▶ **WORK INSTRUCTION**: In the records below, the part to copy starts at the line containing "Given: Select the Pidgin folder icon" and goes to the last line; output it exactly, without pictures.

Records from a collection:
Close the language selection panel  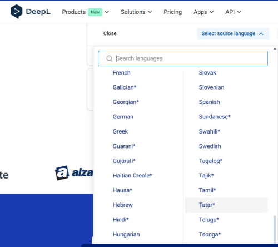pos(110,33)
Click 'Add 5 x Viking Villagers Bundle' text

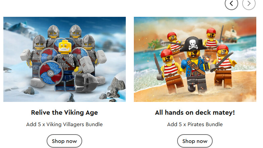click(x=64, y=124)
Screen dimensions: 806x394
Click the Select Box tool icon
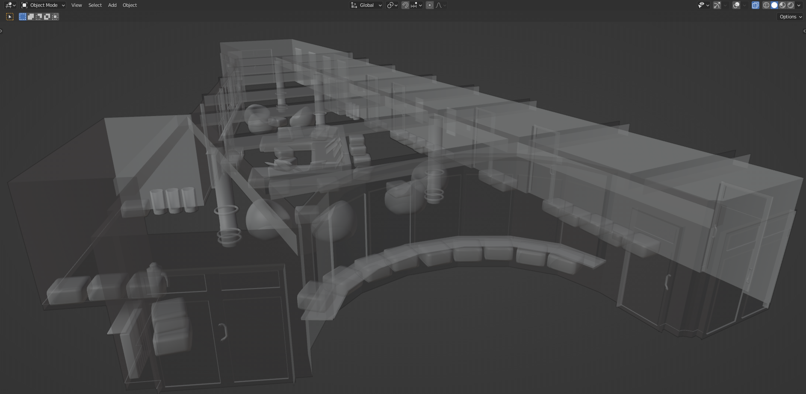click(10, 17)
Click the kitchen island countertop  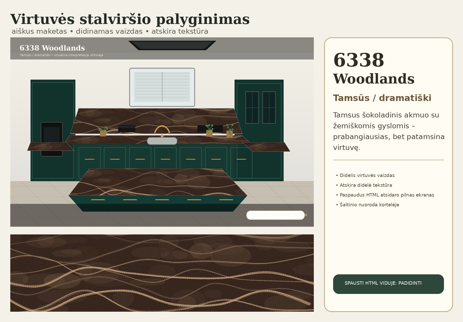tap(158, 182)
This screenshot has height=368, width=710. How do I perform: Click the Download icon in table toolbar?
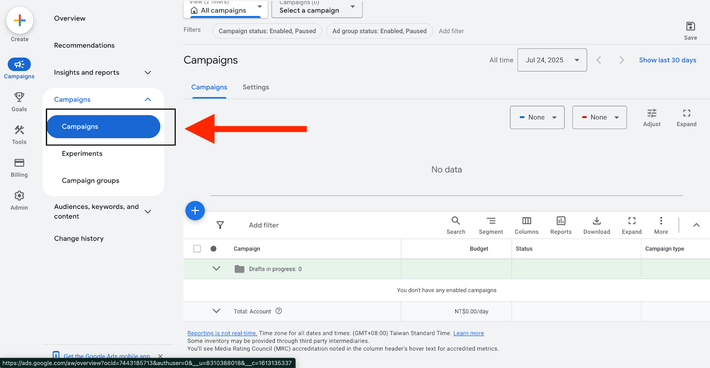click(x=596, y=221)
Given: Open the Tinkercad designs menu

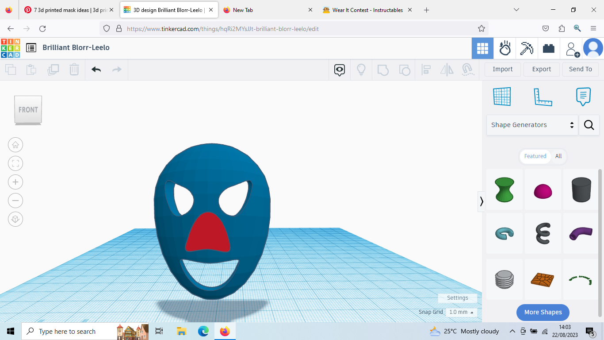Looking at the screenshot, I should [x=31, y=48].
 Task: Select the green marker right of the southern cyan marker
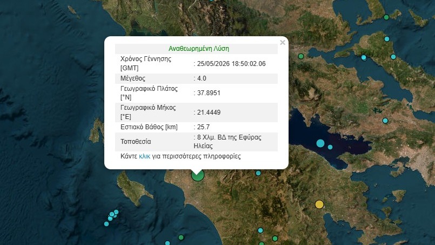(x=275, y=239)
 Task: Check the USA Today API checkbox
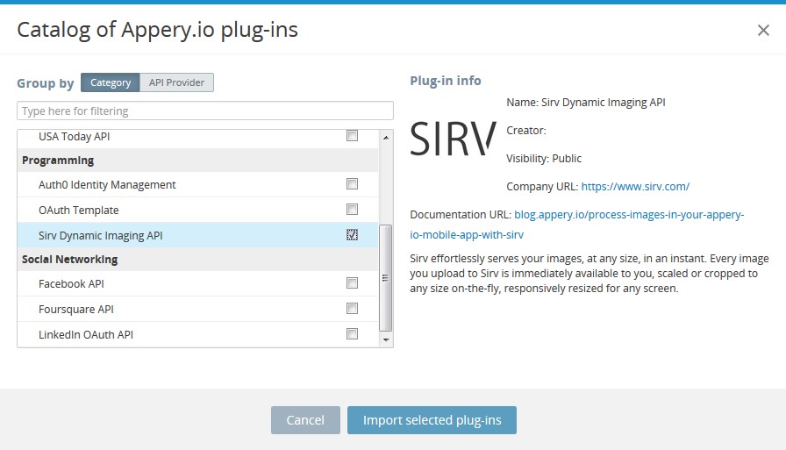[352, 136]
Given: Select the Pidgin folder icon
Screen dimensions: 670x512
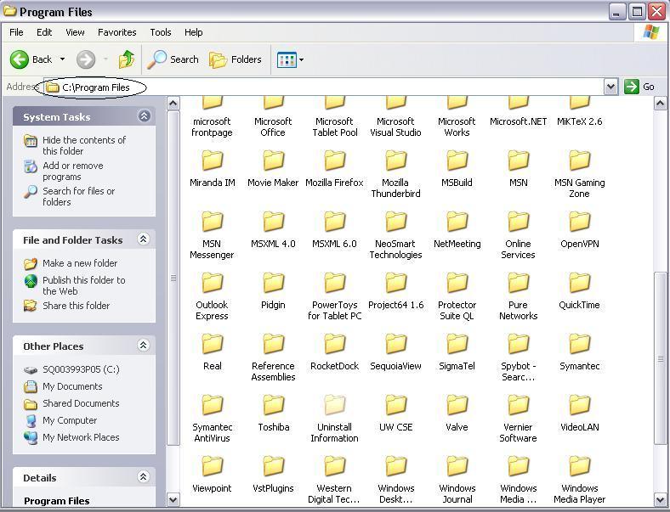Looking at the screenshot, I should [x=273, y=284].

▶ **REPLY TO THE TASK**:
Given: Select the Pidgin folder icon
Screen dimensions: 670x512
Looking at the screenshot, I should [x=273, y=284].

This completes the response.